High cell-density processes in batch mode of a genetically engineered Escherichia coli strain with minimized overflow metabolism using a pressurized bioreactor

Abstract

A common method to minimize overflow metabolism and to enable high cell-density is to operate microbial processes in fed-batch mode under carbon-limiting conditions. This requires sophisticated process control schemes with expensive hardware equipment and software and well-characterized processes parameters. To generate high-cell density, a more simplified strategy would be beneficial. Therefore, a genetically engineered Escherichia coli strain with a modified glucose uptake system was cultivated in batch mode.

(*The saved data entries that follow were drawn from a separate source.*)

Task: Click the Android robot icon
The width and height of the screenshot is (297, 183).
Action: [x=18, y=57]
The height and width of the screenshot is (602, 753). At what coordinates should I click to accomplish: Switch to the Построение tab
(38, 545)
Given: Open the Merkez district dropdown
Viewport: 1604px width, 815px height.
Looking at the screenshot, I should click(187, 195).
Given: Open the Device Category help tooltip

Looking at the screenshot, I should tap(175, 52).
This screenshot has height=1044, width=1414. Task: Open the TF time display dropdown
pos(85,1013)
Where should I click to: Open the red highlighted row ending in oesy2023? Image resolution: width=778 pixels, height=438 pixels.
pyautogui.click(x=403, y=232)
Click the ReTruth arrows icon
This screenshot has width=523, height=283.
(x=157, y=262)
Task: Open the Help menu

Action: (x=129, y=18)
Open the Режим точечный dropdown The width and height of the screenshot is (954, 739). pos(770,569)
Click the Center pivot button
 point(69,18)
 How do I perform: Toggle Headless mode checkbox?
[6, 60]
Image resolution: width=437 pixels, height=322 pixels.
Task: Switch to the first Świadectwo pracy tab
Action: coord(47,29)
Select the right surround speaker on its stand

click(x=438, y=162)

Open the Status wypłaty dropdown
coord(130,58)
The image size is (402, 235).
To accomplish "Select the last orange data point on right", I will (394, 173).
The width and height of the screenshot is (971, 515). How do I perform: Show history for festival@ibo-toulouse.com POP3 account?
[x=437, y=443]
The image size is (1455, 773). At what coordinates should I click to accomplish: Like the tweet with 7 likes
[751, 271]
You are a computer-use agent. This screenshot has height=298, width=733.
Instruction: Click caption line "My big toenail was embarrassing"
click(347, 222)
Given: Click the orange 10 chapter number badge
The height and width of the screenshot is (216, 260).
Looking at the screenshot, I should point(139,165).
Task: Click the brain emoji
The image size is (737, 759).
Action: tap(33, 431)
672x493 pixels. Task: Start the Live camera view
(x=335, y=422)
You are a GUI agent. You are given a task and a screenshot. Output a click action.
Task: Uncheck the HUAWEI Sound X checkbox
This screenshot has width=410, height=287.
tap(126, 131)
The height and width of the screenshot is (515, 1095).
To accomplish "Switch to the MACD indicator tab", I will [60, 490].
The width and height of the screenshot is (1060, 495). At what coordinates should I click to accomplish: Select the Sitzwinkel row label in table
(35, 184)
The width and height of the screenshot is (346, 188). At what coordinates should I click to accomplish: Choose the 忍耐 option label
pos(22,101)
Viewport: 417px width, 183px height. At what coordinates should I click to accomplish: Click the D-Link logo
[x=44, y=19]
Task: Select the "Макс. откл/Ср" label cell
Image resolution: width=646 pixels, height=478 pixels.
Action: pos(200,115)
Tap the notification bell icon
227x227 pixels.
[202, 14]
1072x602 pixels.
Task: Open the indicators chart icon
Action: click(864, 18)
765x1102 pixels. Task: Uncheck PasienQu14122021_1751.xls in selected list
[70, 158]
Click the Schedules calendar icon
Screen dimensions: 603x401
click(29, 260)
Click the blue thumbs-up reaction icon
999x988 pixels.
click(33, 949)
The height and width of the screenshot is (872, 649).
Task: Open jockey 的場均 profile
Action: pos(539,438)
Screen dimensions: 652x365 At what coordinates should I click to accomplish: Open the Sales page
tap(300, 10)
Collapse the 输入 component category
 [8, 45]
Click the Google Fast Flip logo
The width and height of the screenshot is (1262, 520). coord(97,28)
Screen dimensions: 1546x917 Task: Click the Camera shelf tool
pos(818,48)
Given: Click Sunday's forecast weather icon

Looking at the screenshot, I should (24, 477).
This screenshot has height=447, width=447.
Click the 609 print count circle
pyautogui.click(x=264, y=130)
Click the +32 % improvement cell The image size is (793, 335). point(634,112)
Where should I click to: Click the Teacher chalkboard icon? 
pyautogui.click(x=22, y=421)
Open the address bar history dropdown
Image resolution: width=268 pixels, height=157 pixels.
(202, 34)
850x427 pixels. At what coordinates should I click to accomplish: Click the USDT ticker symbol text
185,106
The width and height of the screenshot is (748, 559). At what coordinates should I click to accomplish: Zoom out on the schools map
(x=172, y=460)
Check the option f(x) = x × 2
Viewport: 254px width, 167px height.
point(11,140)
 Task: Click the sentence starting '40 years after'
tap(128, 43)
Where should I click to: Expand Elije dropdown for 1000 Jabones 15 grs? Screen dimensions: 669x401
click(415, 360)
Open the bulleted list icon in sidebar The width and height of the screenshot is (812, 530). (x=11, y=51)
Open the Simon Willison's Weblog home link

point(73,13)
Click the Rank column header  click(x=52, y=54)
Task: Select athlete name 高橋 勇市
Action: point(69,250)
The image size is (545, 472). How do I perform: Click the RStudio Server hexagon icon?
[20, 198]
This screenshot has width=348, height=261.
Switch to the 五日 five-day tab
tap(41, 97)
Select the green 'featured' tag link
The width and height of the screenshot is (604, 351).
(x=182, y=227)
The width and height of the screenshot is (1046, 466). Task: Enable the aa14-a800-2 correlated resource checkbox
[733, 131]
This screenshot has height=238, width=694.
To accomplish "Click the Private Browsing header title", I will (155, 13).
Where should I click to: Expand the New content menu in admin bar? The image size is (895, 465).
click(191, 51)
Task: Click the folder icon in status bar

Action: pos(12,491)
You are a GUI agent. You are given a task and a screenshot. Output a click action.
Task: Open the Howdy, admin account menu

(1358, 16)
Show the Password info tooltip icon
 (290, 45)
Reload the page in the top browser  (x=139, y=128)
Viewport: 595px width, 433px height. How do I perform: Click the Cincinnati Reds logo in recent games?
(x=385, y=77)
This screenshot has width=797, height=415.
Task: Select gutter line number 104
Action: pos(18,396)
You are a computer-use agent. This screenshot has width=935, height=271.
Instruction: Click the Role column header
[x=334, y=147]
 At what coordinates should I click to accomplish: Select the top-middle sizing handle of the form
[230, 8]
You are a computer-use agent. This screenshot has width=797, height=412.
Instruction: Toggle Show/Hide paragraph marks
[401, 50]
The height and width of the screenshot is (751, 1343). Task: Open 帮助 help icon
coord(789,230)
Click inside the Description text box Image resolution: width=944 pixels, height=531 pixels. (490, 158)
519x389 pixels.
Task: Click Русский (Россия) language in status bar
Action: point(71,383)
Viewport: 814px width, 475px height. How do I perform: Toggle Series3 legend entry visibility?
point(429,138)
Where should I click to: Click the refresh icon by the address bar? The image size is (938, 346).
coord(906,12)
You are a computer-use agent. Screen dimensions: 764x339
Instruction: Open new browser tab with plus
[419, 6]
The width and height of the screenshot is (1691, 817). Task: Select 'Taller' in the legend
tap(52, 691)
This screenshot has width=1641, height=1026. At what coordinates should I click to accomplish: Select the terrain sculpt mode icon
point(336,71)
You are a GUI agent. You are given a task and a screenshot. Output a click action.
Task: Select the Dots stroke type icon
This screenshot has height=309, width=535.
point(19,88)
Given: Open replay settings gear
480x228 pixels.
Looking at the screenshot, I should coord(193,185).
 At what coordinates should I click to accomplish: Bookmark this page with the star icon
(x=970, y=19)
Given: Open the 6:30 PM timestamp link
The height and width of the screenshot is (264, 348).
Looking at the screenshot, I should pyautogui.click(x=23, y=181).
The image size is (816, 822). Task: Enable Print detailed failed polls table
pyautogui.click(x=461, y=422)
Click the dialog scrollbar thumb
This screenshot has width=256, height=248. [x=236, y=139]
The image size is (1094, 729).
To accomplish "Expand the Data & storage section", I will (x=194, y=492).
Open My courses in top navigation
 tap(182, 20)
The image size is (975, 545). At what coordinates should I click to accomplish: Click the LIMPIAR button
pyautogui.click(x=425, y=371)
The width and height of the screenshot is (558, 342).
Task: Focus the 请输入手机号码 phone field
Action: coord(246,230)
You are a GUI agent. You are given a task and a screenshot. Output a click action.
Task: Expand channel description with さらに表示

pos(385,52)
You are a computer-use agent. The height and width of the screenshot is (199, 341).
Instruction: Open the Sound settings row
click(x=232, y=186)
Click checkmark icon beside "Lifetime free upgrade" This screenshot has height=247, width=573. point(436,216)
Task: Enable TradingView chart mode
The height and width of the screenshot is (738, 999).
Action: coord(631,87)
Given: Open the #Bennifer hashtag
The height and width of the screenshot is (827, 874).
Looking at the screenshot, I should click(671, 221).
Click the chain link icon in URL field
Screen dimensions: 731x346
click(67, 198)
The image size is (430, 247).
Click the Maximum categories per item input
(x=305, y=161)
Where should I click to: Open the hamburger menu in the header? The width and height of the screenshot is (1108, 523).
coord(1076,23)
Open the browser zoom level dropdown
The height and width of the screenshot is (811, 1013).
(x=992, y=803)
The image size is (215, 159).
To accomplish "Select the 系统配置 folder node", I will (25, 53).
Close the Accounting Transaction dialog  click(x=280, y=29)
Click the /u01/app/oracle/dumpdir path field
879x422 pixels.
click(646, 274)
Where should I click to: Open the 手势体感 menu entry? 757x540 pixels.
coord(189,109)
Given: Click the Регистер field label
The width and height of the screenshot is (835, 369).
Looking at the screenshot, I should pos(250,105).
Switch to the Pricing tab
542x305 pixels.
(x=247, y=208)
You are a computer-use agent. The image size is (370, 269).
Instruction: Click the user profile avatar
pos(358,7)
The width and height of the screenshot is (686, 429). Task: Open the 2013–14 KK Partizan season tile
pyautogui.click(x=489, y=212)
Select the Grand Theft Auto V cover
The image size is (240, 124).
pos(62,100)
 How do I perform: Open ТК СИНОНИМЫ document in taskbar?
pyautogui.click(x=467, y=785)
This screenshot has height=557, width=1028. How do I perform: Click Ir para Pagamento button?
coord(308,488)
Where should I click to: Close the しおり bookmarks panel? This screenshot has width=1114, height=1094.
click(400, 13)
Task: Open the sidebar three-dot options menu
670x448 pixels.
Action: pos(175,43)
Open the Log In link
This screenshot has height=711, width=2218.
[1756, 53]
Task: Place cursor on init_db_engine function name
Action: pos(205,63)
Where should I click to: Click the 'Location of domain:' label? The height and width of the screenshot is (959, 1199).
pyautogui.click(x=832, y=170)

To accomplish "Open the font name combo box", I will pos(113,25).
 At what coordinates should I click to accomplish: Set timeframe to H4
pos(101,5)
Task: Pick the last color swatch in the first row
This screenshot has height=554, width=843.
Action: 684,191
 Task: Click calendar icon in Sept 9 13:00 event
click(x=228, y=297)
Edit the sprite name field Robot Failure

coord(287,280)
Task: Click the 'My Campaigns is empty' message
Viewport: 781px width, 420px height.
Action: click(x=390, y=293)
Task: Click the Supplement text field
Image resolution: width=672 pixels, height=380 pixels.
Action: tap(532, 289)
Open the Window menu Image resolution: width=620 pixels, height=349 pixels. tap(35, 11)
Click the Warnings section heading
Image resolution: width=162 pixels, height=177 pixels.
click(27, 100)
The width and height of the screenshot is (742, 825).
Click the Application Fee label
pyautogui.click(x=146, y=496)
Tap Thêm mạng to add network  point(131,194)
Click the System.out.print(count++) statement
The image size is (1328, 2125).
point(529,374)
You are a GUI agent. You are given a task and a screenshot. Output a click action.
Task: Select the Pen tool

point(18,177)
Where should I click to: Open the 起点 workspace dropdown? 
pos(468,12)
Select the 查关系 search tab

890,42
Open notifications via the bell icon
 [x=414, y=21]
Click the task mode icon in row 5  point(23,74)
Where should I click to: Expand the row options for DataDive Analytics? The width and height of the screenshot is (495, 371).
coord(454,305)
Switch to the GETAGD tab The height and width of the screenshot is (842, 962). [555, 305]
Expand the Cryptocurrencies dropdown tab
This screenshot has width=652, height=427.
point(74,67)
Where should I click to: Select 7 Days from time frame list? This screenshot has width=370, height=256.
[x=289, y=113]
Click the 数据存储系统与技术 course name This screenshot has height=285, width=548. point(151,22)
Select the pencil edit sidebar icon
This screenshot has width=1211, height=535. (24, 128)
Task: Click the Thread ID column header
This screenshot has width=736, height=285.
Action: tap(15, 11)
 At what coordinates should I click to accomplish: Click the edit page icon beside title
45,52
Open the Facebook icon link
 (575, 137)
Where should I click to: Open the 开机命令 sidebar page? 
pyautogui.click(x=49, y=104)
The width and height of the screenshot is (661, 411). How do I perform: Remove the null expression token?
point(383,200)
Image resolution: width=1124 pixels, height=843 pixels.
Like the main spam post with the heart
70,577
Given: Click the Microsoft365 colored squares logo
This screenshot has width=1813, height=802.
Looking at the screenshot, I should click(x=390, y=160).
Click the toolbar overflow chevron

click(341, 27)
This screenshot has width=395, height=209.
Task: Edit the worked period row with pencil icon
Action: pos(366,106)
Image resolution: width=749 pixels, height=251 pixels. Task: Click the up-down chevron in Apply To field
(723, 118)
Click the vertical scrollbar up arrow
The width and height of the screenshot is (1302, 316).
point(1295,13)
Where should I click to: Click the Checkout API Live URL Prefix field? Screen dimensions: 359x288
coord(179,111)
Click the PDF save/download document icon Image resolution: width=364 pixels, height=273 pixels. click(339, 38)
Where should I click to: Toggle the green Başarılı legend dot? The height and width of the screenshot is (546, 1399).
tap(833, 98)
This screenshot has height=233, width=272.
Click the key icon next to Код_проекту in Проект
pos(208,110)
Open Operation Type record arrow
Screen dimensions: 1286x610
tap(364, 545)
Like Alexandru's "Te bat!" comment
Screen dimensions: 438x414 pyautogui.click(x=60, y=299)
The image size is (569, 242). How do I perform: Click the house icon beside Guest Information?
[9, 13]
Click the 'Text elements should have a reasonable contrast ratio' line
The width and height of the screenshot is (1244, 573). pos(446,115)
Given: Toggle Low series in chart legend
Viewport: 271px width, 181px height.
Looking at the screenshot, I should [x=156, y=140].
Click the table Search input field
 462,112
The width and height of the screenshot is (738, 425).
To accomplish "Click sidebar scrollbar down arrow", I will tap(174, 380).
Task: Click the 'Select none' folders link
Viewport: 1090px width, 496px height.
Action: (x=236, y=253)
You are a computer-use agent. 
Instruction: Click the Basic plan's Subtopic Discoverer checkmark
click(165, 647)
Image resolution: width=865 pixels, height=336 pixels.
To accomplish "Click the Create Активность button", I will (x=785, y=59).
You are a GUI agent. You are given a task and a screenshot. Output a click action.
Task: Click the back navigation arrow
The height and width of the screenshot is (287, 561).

In the applied strain, the usual phosphotransferase system of a K12-derived strain was inactivated, while the galactose permease system was amplified. Upon cultivating this E. coli strain in pure minimal media, the acetate concentration did not exceed values of 0.35 g L −1, even when the batch fermentation was started with a glucose concentration of 130 g L −1. Finally, maximum biomass concentrations of 48 g L −1 dry cell weight and maximum space-time yields of 2.10 g L −1 h −1 were reached. To provide an unlimited growth under fully aerobic conditions (DOT > 30%) at comparatively low values for specific power input (3–4 kW m −3), a pressurized bioreactor was used. Consequentially, to our knowledge, this study using a bioreactor with elevated headspace pressure generate the highest oxygen transfer rate (451 mmol L −1 h −1) ever reached in batch cultivations.